At Intermountain Medical Group clinics, mental health care is integrated with primary care as a default practice, first piloted 15 years ago. All primary care patients undergo mental and behavioral health screening, and they get appropriate follow-up with counselors, often at the same location. The clinicians collaborate in the same way for all patients, whether or not Intermountain’s health plan is the insurer. As a result, patients are receiving coordinated behavioral care, and their outcomes are improving. Costs per member are now $22 higher up front but are also $115 lower overall annually, because of reductions in ER visits and other care. In the current fee-for-service environment, Intermountain obtains those long-term savings for the minority of patients for whom it is the payer, but other payers reap the rewards for most patients.
 
At Mayo Clinic, surgeons who perform lumpectomies or partial mastectomies for breast cancer work during the operation with the Frozen Section Pathology Lab to determine whether all the cancer has been removed.
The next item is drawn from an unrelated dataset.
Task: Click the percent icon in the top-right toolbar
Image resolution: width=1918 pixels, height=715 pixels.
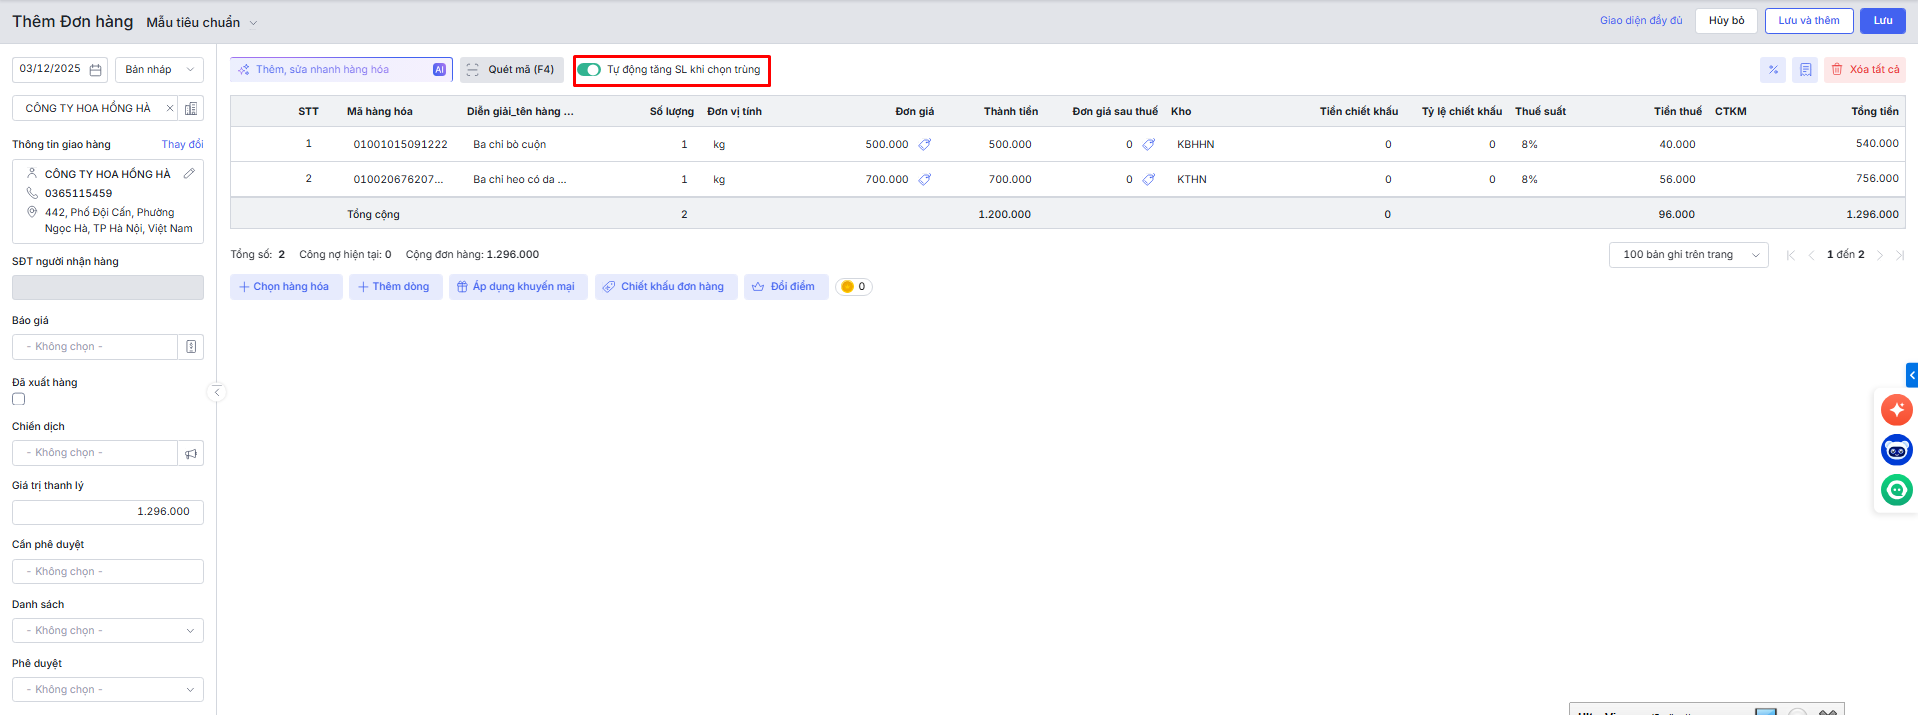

Such microscopic analysis of frozen-tissue samples can take 24 hours or more at some hospitals, but Mayo achieves it in, say, 20 minutes while the surgery is in process. Yes, 20 minutes is valuable extra time in an operating room while the surgeon and staff wait for pathology findings. But Mayo doesn’t do it just to get results to a patient 23 hours sooner. The main benefit is the on-the-spot chance to extend the surgical excision, if needed, to remove all evidence of cancer. That approach eliminates the need for repeat lumpectomy in about 96% of patients. In a study of five years of lumpectomy data, the 30-day reoperation rate was 3.6% at Mayo in Rochester, Minnesota, compared with 13.2% nationally. The result: Mayo’s costs for surgery are higher in the short term, and it earns less revenue from follow-up operations. But it reduces overall medical costs, and the patient gets peace of mind more quickly.